Doctor in Sociology and Professor Emeritus at the University of São Paulo, Cardoso is an eminent public intellectual whose work spans the fields of sociology, political science, and economics.
In the seventies, Cardoso played a leading role in Brazil’s democratic resistance to authoritarian rule. Exiled for his opposition to Brazil’s military dictatorship, Cardoso was deputy director at the UN Latin American Institute for Economic and Social Planning in Santiago, Chile and university professor in Europe and the US.
With the restoration of democracy Cardoso was elected Senator for the state of São Paulo in 1982. Founder of the Brazilian Social Democratic Party, he served as Minister of Foreign Relations in 1992/93 and Minister of Finance in 1993/94. In 1995 he assumed the presidency of an unequal country with an unstable economy, and transformed Brazil into an open and prosperous nation.

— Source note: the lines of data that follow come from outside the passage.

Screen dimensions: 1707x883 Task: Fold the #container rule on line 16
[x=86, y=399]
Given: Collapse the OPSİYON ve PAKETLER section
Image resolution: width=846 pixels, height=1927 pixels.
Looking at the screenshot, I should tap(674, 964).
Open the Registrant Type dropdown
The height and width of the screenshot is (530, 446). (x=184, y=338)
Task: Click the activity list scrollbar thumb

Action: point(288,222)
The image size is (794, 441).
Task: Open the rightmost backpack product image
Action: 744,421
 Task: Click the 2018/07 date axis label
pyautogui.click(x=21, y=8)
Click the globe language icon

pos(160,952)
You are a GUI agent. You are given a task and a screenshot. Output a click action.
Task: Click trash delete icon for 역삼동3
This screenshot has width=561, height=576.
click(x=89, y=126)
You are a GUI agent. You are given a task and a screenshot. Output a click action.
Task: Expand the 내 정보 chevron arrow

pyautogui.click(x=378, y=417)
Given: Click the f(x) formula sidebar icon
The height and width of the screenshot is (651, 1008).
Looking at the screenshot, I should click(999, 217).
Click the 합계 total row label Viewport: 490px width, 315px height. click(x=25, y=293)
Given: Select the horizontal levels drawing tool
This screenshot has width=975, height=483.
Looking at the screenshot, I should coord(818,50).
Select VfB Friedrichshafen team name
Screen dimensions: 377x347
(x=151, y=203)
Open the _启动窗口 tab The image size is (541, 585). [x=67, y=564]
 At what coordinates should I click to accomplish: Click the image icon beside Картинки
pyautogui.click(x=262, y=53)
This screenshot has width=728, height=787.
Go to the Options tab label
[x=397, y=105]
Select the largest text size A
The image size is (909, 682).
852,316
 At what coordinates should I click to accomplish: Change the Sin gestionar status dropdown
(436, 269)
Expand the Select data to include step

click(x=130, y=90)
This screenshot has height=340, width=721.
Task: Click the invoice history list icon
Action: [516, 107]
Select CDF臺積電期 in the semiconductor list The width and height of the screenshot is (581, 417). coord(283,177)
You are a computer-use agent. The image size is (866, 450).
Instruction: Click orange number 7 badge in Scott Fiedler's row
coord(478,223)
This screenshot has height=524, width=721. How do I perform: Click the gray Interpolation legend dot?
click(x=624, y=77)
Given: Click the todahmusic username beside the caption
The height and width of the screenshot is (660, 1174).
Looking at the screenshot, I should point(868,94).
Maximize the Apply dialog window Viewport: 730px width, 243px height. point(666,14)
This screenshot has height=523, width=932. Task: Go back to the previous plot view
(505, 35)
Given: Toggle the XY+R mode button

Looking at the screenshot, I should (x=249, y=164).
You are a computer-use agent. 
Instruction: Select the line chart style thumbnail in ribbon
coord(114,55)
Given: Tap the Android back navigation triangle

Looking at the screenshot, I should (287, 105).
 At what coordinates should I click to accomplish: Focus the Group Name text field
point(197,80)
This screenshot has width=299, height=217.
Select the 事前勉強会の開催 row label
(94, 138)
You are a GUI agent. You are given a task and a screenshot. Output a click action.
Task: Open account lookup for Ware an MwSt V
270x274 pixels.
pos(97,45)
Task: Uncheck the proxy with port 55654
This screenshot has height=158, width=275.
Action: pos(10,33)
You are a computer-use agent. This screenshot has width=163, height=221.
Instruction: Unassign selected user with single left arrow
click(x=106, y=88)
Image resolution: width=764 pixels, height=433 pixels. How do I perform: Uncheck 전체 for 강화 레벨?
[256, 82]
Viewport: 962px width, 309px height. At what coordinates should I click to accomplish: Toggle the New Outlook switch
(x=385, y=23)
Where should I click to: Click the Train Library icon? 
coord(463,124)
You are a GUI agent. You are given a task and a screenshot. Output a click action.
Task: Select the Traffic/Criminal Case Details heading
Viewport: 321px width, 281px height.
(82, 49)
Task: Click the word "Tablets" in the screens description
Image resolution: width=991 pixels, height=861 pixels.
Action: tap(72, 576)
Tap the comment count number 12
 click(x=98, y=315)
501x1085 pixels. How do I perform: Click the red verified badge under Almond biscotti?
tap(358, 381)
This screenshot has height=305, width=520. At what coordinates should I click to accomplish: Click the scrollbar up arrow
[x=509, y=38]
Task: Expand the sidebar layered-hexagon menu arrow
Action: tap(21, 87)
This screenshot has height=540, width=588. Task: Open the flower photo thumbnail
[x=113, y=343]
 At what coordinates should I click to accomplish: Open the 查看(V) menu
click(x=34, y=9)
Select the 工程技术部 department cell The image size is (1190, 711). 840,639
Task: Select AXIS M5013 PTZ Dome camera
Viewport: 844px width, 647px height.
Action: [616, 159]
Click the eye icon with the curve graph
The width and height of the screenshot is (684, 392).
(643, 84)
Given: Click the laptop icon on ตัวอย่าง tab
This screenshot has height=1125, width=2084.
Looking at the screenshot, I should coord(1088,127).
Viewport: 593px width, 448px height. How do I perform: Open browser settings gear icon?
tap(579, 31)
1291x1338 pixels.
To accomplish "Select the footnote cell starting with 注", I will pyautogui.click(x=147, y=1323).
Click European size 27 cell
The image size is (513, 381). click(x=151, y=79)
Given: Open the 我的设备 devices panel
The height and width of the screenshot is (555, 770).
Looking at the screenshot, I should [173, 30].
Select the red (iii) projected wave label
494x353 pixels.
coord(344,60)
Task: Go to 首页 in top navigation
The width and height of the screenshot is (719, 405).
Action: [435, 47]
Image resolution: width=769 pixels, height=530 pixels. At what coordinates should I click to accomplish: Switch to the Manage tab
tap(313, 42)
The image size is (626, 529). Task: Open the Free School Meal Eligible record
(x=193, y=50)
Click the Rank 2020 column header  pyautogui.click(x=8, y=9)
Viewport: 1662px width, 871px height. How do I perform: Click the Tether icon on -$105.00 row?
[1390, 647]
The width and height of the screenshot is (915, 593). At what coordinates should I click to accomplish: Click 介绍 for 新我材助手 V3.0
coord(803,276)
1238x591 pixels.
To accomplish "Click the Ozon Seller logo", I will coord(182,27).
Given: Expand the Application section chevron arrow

Professor at the universities of Santiago de Chile, of Stanford, Berkeley and Brown (at the US), Cambridge (United Kingdom), Paris-Nanterre, École de Hautes Études en Sciences Sociales and Collège de France, he was awarded more than 20 Honoris Causa degrees for his academic work.
Foreign Honorary Member of the American Academy of Arts and Sciences. First recipient of UNDP’s “Mahbub ul Haq Award for Outstanding Contribution to Human Development” (2002), the “J. William Fullbright Prize for International Understanding” (2003) and The John W. Kluge Prize for Lifetime Achievement in the humanities and social sciences (2012).
Founder and president of the Fernando Henrique Cardoso’s Foundation. Former president of the Club of Madrid, the Interamerican Dialogue, the Independent Panel on the UN and Civil Society, the Global Commissions on Drug Policies and on HIV and the Law. A founding member of the Elders, group of world leaders convened in 2007 by Nelson Mandela, he is presently an Elders Emeritus.
Born on June 18, 1931, married to anthropologist Ruth Cardoso, Cardoso has one son and two daughters. From academic research on the impact of slavery and the obstacles to economic development to his political engagement to strengthen democratic global governance, Cardoso’s intellectual and political energy has been dedicated to the cause of freedom and humanistic values.